Hollande, who is expected to announce his re-election bid soon, has seen his approval ratings plummet to a minuscule 4%, and opinion polls say Fillon and Le Pen will easily beat him in the first round — a humiliating wipeout for the ruling Socialist Party. On Tuesday the left-leaning Libération depicted Hollande’s party as a ship about to sink in a stormy sea, with the headline, “The Left-Wing Titanic.” Languishing under the most unpopular President in memory, some of Hollande’s key aides have given up waiting for the hesitant president to declare his intentions. His former Economy Minister Emmanuel Macron has mounted his own political party and is running for President, and Prime Minister Manuel Valls said on Sunday that he too is considering a run for the Élysée Palace.

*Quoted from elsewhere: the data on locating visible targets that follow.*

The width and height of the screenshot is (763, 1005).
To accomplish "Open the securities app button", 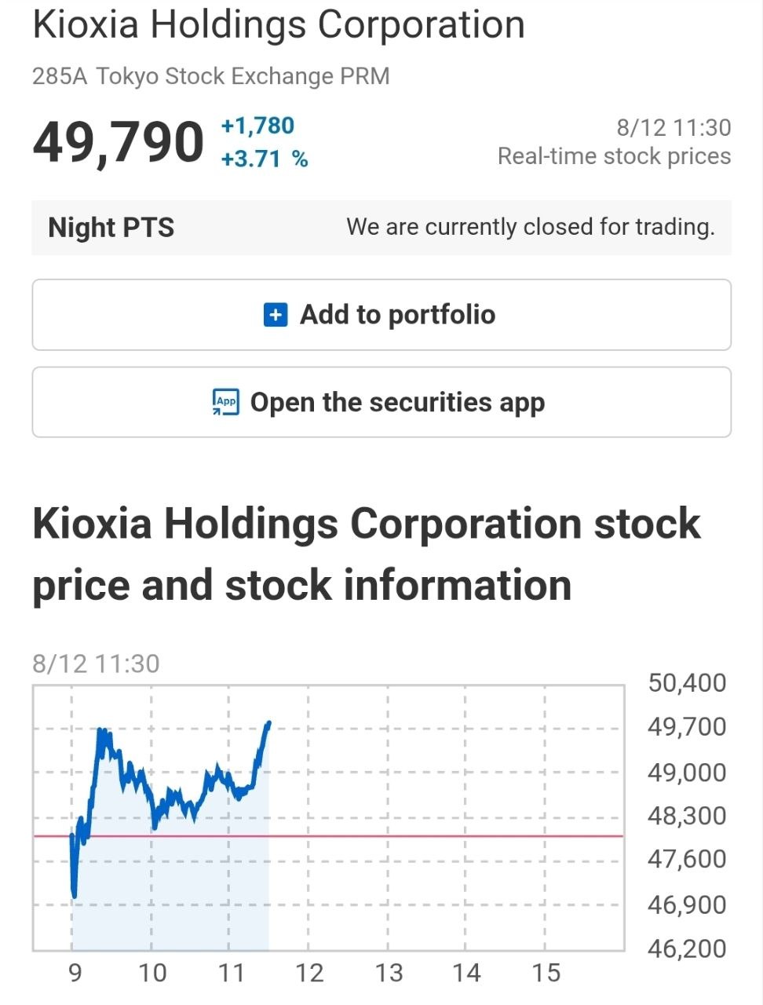I will coord(382,402).
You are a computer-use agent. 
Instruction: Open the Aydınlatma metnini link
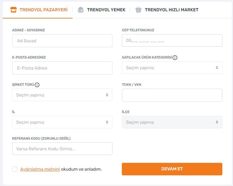[x=40, y=169]
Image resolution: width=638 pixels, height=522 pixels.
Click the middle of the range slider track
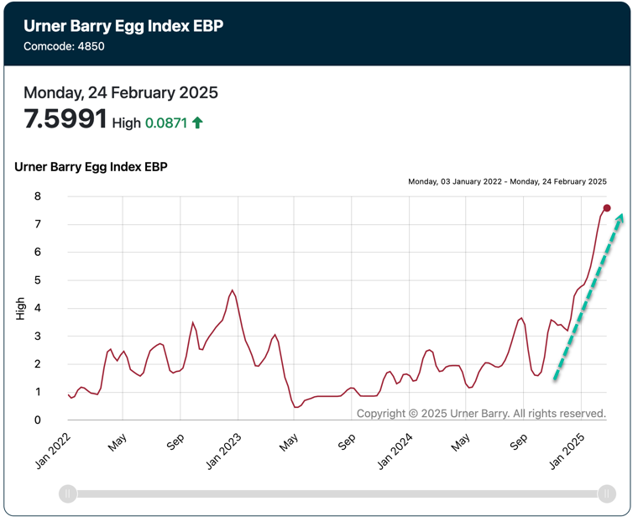pyautogui.click(x=337, y=494)
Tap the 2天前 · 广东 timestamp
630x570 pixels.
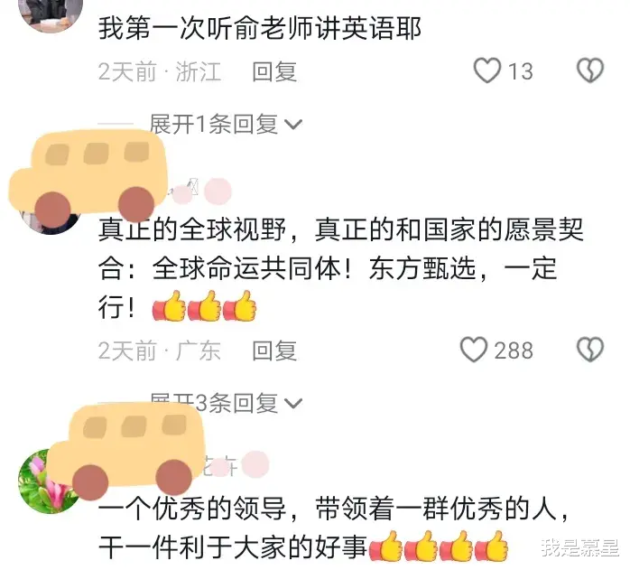pyautogui.click(x=160, y=350)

Yet some pollsters say that after Trump’s victory, they are no longer certain their predictions of a Hollande defeat are entirely reliable. Indeed, Fillon’s victory could bolster Hollande’s chances, since his right-wing views stand in such stark contrast to the President. “The left could consider the danger so big with Fillon that would demolish the social-welfare system, that they would mobilize,” says Bruno Cautres, a political analyst at Sciences Po’s CEVIPOF research institute in Paris. “Then the situation could change.”
For now, the one politician who appears at ease is Le Pen, assured as she is of support from working-class voters — much like Trump. Not surprisingly, Le Pen celebrated Trump’s victory on Twitter even before Hillary Clinton conceded on Nov. 8, and other National Front leaders have pounced on the fact that Fillon backed Clinton, not Trump — a measure, in their minds, that Fillon represents the disconnected elite.
Le Pen is confident of a Trump-like groundswell from those French who, much like in the U.S., feel left behind in an increasingly globalized economy, and abandoned by the well-heeled political set in the capital. “The National Front is by far the biggest party for the working class,” Arnaud says. “Fillon needs to confirm that he is also able to attract the more popular, working-class voters as well.”